UNHCR - Office of the United Nations High Commissioner for Refugees

11/12/2024 | Press release | Distributed by Public on 11/11/2024 23:24

Climate change fuels deadly conflict in Nigeria’s Middle Belt

At Ichwa camp for internally displaced people near Makurdi in Nigeria's central Benue State, Mimi Kiva is leading a class of young children in a song accompanied by lots of giggle-inducing jumping and clapping. Despite having no formal teaching qualifications, the 47-year-old is a natural - passionate and caring, with seemingly endless reserves of energy.

Even before this classroom was built last year and Mimi was recruited as a volunteer teaching assistant, she was gathering children in the camp together for outdoor classes. "I tell them stories about things that were happening in our lives before we came into the camp; about our culture," she says. "I enjoy it because I forget about everything."

There is much that Mimi would like to forget. Three years ago, she was not a teacher but a farmer. She, her husband and their three children had two hectares of land in Guma Local Government Area, just a 30 minute-drive from the camp. They grew yams, sesame and millet and kept pigs and chickens. Mimi was particularly proud of their yams, which grew to a large size in the area's rich soil. Occasionally, nomadic cattle herders would pass by. "They would ask our people for millet or yams, and we would give to them," recalls Mimi. "That was then, but not now."

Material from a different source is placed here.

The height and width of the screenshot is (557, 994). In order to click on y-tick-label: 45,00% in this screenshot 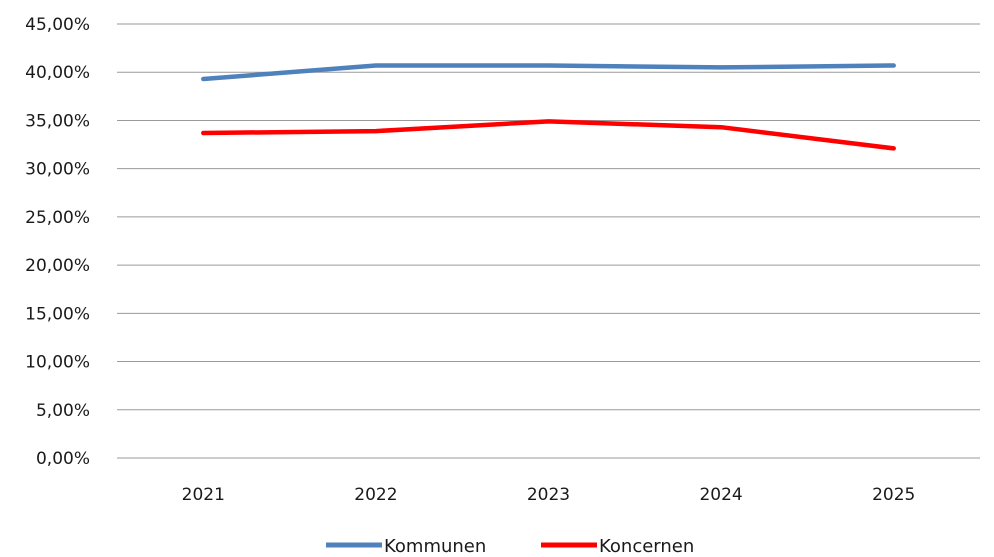, I will do `click(58, 25)`.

Mimi Kiva leads a class at Ichwa camp primary school where she volunteers as a teaching assistant.

© UNHCR/Colin Delfosse

One day, as Mimi, her husband, and their 11-year-old daughter were tending to their yam fields, they heard a gunshot. When they looked up, they saw armed men. There was no time to run. The men raped and killed Mimi's daughter. Mimi herself was raped and her husband was killed. A hunter later found her injured and unconscious and helped her into the bush. They hid there for two days before it was safe enough for him to bring her to the camp. There, she received medical treatment and reunited with her two sons, now aged 12 and 15.

"I lost everything," says Mimi. "If you go to my village, everything has been burned down; I cannot farm any longer. And it's not only me … we all went through these things. We have a lot of widows and orphans here."

Nearly all the 3,790 registered residents of Ichwa camp, and of many other camps dotted around Benue State, were smallholder farmers like Mimi, forced here by violent land grabs.

Ichwa camp was established five years ago to shelter the growing number of people in the Makurdi region of Benue State forced to flee violent attacks on their farms and villages.

© UNHCR/Colin Delfosse

Over the past decade, conflict between communities has claimed countless lives in Nigeria's lush Middle Belt region and displaced an estimated half a million people in Benue State alone. Similar clashes are playing out across the Sahel region as climate change disrupts traditional livelihoods and intensifies competition for dwindling supplies of water and productive land.

A report released today by UNHCR, the UN Refugee Agency, in collaboration with research partners, examines the intersection between climate change, conflict and forced displacement. It warns that more frequent extreme weather can aggravate tensions and weaken social cohesion, intensifying the root causes of conflict and instability.

Meanwhile, extreme weather events such as floods and drought are compounding the threats faced by people already displaced by conflict and violence. Currently, about 90 million forcibly displaced people live in countries with high-to-extreme exposure to climate-related hazards, and nearly half of all forcibly displaced people are bearing the burden of both conflict and the adverse effects of climate change. That figure is set to grow as climate-related hazards intensify over the coming decades.

A new challenge

The majority of Nigeria's cattle herders traditionally practice a nomadic way of life, moving with their herds in search of pastures. Previously, they roamed across the country, but changing rainfall patterns and severe desertification have driven increasing numbers of them to central and southern Nigeria, where population growth and frequent flooding have reduced the amount of land available for grazing.

"Climate change is a new challenge that we didn't experience 20 or 30 years ago; it's really impacting us," says Ibrahim Galma, Secretary of the Miyetti Allah Cattle Breeders Association (MACBAN), an umbrella group representing the interests of cattle herders in Nigeria. "Our pastures have become dry and our animals can't survive. It makes our herders travel long distances and, since 2012, there has been a serious crisis."